Although fixed-dose combination (or polypill) therapy has been proposed as a cost-saving approach to improve drug adherence and reduce the risk of cardiovascular disease (CVD), the long-term effectiveness of such a strategy has not yet been established, particularly in primary prevention settings. Investigators in the PolyIran study now report that a fixed-dose polypill strategy reduces the risk of cardiovascular events compared with non-pharmacological interventions.

The PolyIran study was a two-group, pragmatic study nested within the Golestan Cohort Study, a large cohort study with 50,045 participants from the Golestan region of Iran. In PolyIran, 3,421 individuals received a four-component polypill containing aspirin, atorvastatin, hydrochlorothiazide and either enalapril or valsartan, in addition to non-pharmacological intervention, which involved educational training about healthy lifestyle habits (polypill group), whereas 3,417 individuals received non-pharmacological intervention only (minimal-care group).

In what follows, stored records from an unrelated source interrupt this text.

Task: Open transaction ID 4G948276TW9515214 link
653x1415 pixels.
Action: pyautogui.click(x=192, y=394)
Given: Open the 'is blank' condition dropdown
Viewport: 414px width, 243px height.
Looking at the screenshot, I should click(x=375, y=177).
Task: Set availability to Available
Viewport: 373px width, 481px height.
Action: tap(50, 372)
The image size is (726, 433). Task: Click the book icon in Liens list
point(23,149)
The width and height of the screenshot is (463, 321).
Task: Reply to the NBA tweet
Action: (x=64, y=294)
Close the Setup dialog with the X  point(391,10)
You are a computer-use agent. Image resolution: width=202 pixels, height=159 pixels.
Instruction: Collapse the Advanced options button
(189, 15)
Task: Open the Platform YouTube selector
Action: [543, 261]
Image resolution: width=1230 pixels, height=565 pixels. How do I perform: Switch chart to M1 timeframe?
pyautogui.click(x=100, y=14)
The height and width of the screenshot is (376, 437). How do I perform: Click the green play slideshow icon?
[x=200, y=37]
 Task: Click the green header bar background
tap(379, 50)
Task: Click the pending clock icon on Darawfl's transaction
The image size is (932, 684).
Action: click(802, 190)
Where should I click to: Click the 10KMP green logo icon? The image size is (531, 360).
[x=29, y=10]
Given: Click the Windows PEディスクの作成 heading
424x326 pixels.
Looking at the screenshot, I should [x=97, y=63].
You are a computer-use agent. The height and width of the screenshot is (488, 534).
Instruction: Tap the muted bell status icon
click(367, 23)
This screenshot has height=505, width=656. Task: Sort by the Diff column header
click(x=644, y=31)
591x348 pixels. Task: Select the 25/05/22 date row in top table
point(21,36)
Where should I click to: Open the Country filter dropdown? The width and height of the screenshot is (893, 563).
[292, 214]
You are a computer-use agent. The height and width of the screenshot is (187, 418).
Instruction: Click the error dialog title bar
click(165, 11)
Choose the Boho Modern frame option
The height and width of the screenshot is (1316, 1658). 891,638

At the 5-year follow-up, 5.9% of individuals in the polypill group had major cardiovascular events compared with 8.8% of the minimal-care group (adjusted HR 0.66, 95% CI 0.55–0.80). This benefit was independent of whether the individual had pre-existing CVD. The reduction in risk of CVD was even more pronounced when comparing only those participants in the polypill group who had high adherence to the polypill with those in the minimal-care group (adjusted HR 0.43, 95% CI 0.33–0.55). Importantly, the rate of adverse events, such as intracranial haemorrhage, was not significantly different between the two treatment groups. Furthermore, in a post-hoc analysis, longer duration of polypill use was linked with a stronger protective effect.

“This pragmatic trial provides evidence that a polypill strategy could be considered as part of preventive programmes to reduce [CVD] burden among eligible adults, especially in [low-income and middle-income countries],” conclude the investigators.